German broadcaster ARD aired an undercover film earlier this month alleging a "culture of corruption" had been established in the Olympic sport, with prominent weightlifters rarely subjected to drugs tests and cash being taken by doping controllers to accept manipulated urine samples.

International Weightlifting Federation (IWF) president Tamas Ajan agreed to relinquish his duties for 90 days while an independent investigation is carried out.

But the undercover team also ensnared Thailand's weightlifting program, including an interview in which 2012 Olympic bronze medallist Siripuch Gulnoi (formerly Rattikan Gulnoi) admitted to using steroids when she was 18 years old -- something that could see her stripped of her prize.

The Thai Amateur Weightlifting Association said in a statement dated January 30 that the athlete was not aware she was being filmed and was "cheated" but that executive members of the board including its president resigned to "protect this national sport with our beloved country".

The statement admitted that in 2011 there was a doping scandal among Thai weightlifters but that it stemmed from provincial member clubs and those involved were sanctioned.

Until recently weightlifting was one of Thailand's most prestigious sports, but its reputation cracked after nine Thais including two reigning Olympic champions were suspended after positive drug tests late last year.

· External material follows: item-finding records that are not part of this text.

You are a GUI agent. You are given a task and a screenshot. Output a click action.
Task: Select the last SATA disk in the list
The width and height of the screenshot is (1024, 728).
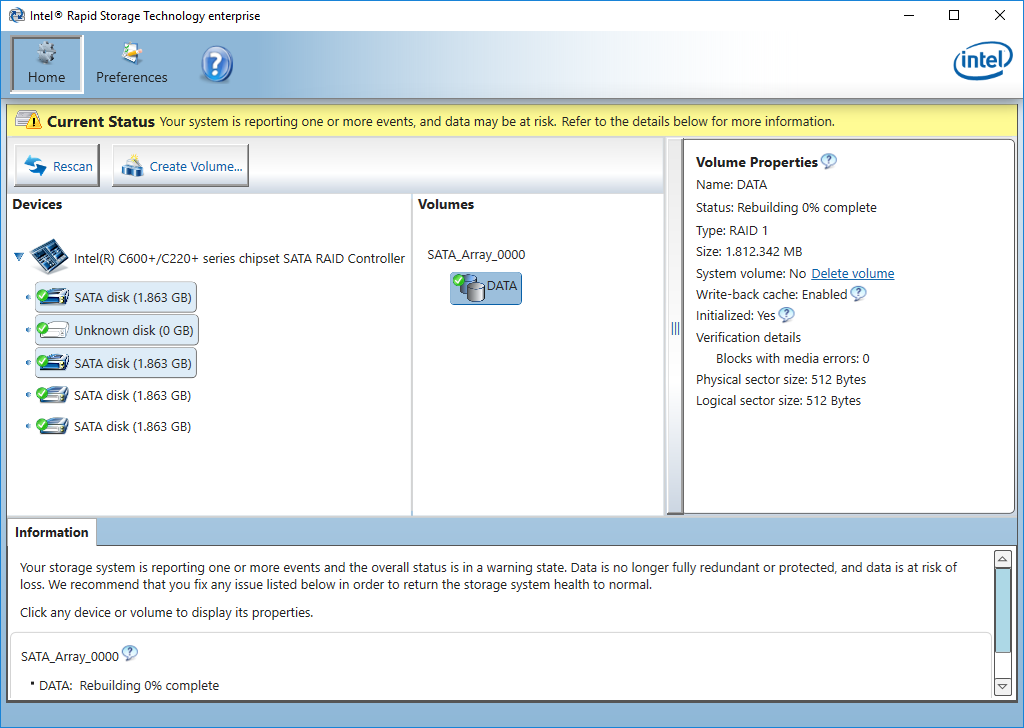point(116,426)
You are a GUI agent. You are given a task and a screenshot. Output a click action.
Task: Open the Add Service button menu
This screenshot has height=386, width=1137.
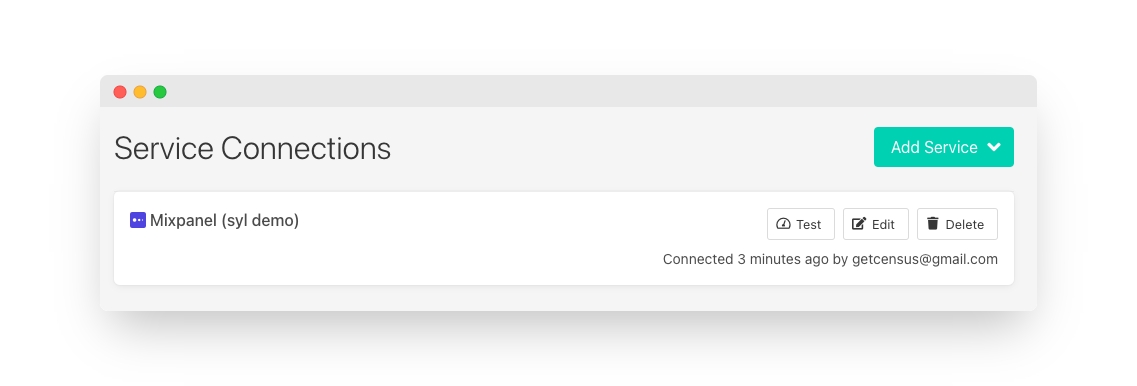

Thailand then voluntarily banned itself from the Olympics and from hosting the September championships in the beach town Pattaya, which went on without any Thai athletes taking part.

But the World Anti-Doping Agency has described the allegations related to Thailand in the film as "new and of great concern".

The documentary by journalists including Hajo Seppelt, who broke the story on Russia's state doping scandal, claimed that half of the 450 World Championship or Olympic medallists between 2008 and 2017 were not asked to undertake any doping tests.

A doctor for the Moldovan team was also caught on hidden camera explaining how urine samples could be manipulated.

Beyond doping, the report accused the IWF of transferring $5 million in funding from the International Olympic Committee into two Swiss accounts overseen only by Ajan.

Hungarian Ajan, 81, has been at the IWF since 1976 serving 24 years as general secretary and the past 20 as president.

He has led a very public effort to clean up the sport's image and claimed the documentary's allegations were unfounded.